Axel Grothey,1 Gerald Prager,2 *Jean-Yves Blay3
1. Mayo Clinic, Mayo Clinic College of Medicine, Rochester, Minnesota, USA
2. Department of Medicine I, Comprehensive Cancer Center Vienna, Medical University Vienna, Vienna, Austria
3. Centre Léon Bérard, Université Claude Bernard Lyon 1, Lyon, France
*Correspondence to firstname.lastname@example.org
Disclosure: Prof Jean-Yves Blay has received research support and honoraria from Bayer, Roche, Novartis, and PharmaMar. Dr Gerald Prager has received honoraria from Bayer, Servier, Celgen, Shire, Roche, Merck Serono, and Amgen. The Mayo Clinic Foundation received grant and honoraria from Bayer, Genentech, Amgen, Taiho, Eisai, Eli-Lilly, and Boston Biomedicals.
Support: The publication of this article was funded by Bayer. The views and opinions expressed are those of the authors and not necessarily of Bayer.

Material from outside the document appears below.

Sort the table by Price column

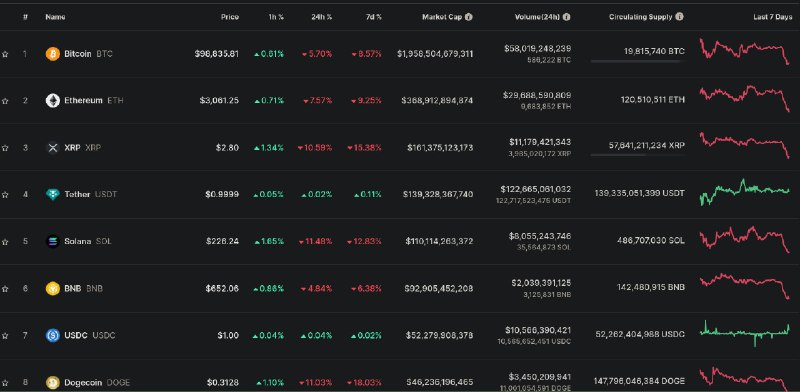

Citation: EMJ. 2016;1:34-43.
The European Society for Medical Oncology (ESMO) Congress was held in Copenhagen, Denmark from 7th–11th October 2016. The use of the promiscuous multikinase inhibitor regorafenib (Stivarga®, BAY 73-4506) in the treatment of cancers of the gastrointestinal (GI) tract was strongly featured at this meeting. Regorafenib targets multiple kinases involved in oncogenesis and angiogenesis, and is US Food and Drug Administration (FDA)-approved for the treatment of advanced metastatic colorectal cancer and GI stromal tumours, following progression on standard therapies. In this review, we summarise the results of completed clinical trials on the use of regorafenib alone or in combination with other therapies for the treatment of GI cancers. We highlight the results of the Phase III RESORCE study which demonstrated the efficacy of regorafenib as a second-line therapy in patients with advanced hepatocellular carcinoma who have progressed on sorafenib. We review some promising preliminary data on the use of regorafenib in other GI cancers, such as gastric cancer, oesophageal cancer, pancreatic cancer, and soft tissue carcinomas, and provide a brief overview of ongoing and planned trials. Finally, we discuss the incidence and management of regorafenib-related toxicities and summarise attempts to identify predictive biomarkers of regorafenib sensitivity.